**Goal:**
Revise the listing below by changing every "Select" to "Choose" and keeping all other text unchanged. Leave the pictures out of your answer.

Entries on finding words and elements:
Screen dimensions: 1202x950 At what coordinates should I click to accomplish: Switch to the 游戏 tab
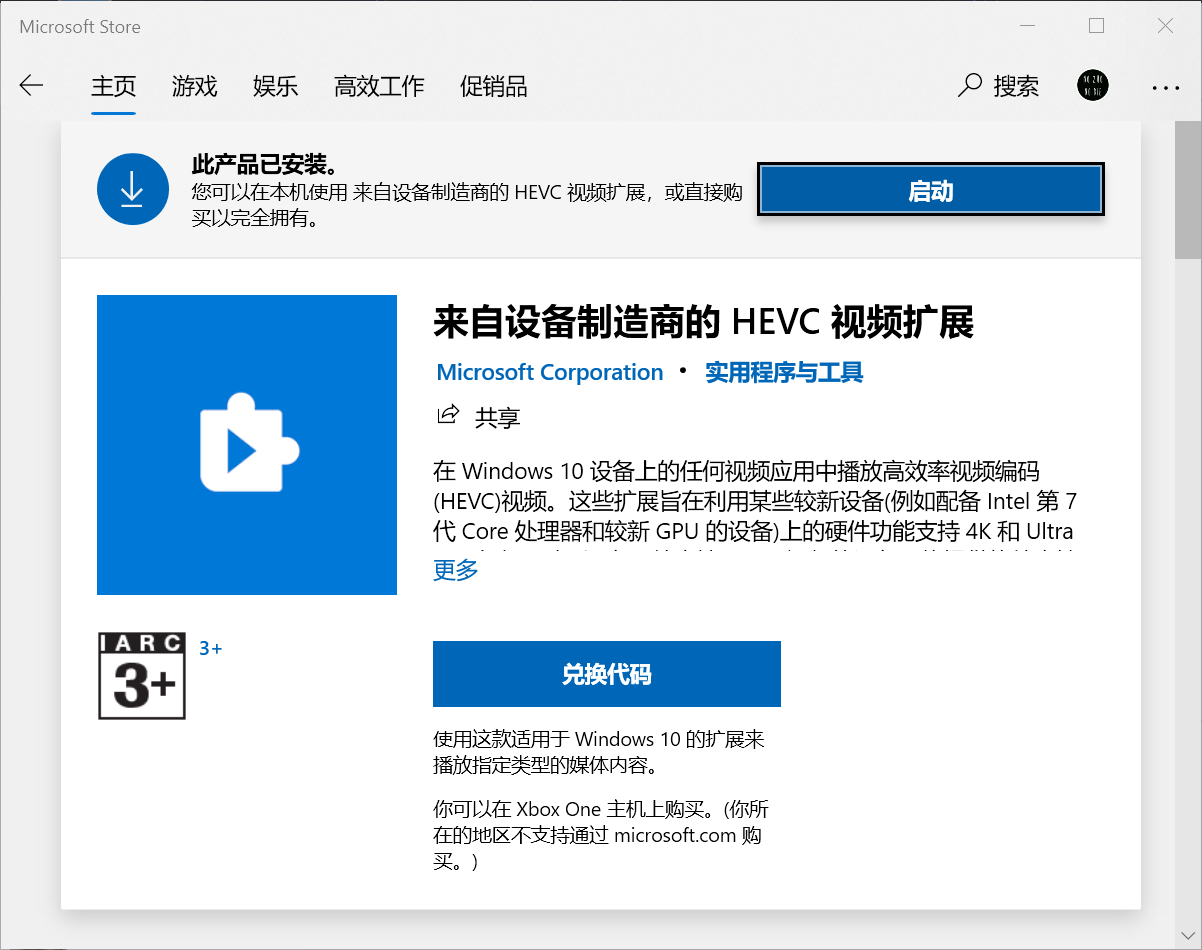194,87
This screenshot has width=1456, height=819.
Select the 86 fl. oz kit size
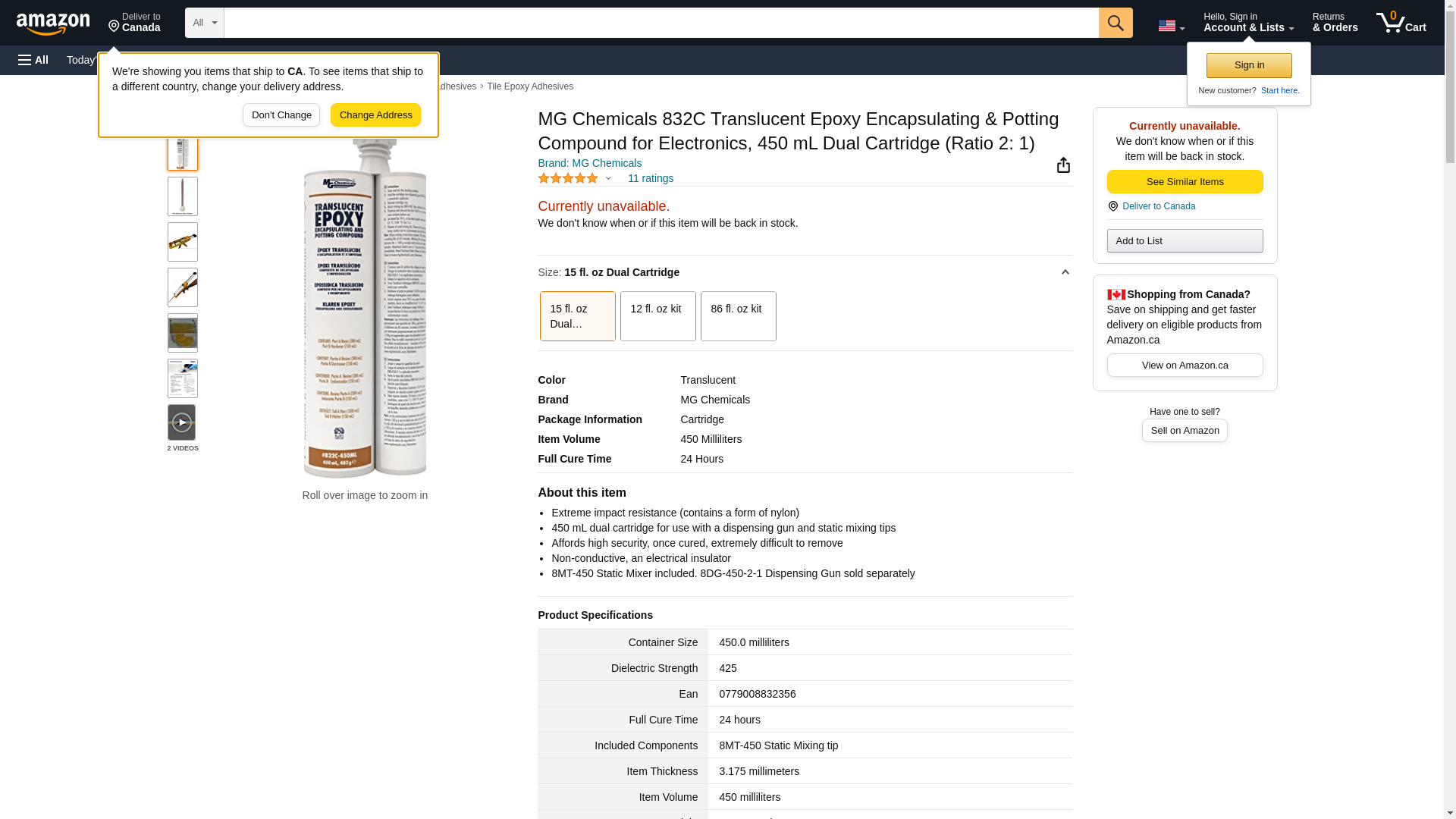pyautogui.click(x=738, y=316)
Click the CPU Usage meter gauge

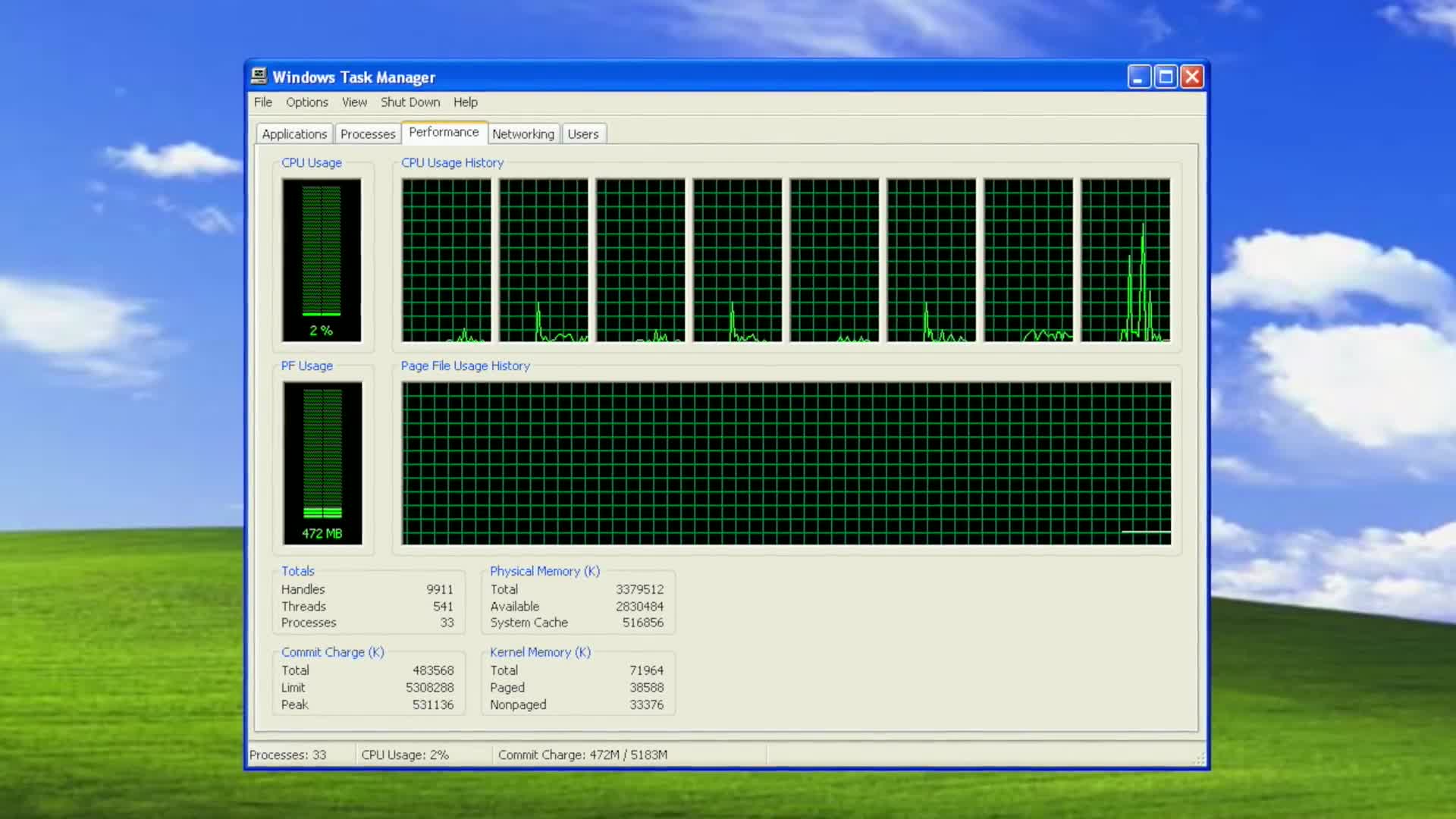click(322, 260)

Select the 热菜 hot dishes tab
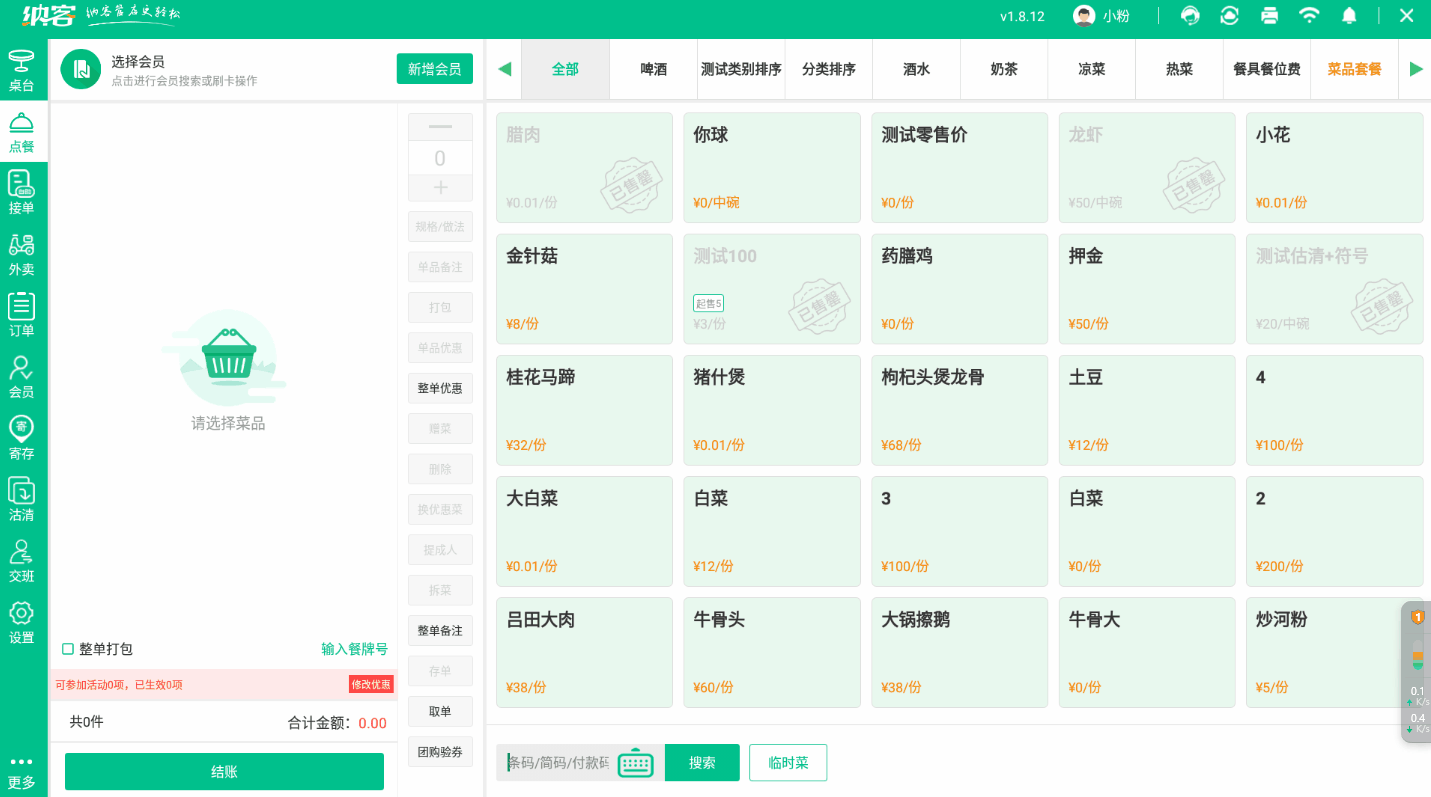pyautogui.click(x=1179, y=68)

**Task solution:**
Screen dimensions: 1202x950 At what coordinates should I click to accomplish: Switch to the 游戏 tab
194,87
This screenshot has width=1456, height=819.
Choose the 86 fl. oz kit size
pyautogui.click(x=738, y=316)
Click the CPU Usage meter gauge

click(322, 260)

Choose the 热菜 hot dishes tab
pyautogui.click(x=1179, y=68)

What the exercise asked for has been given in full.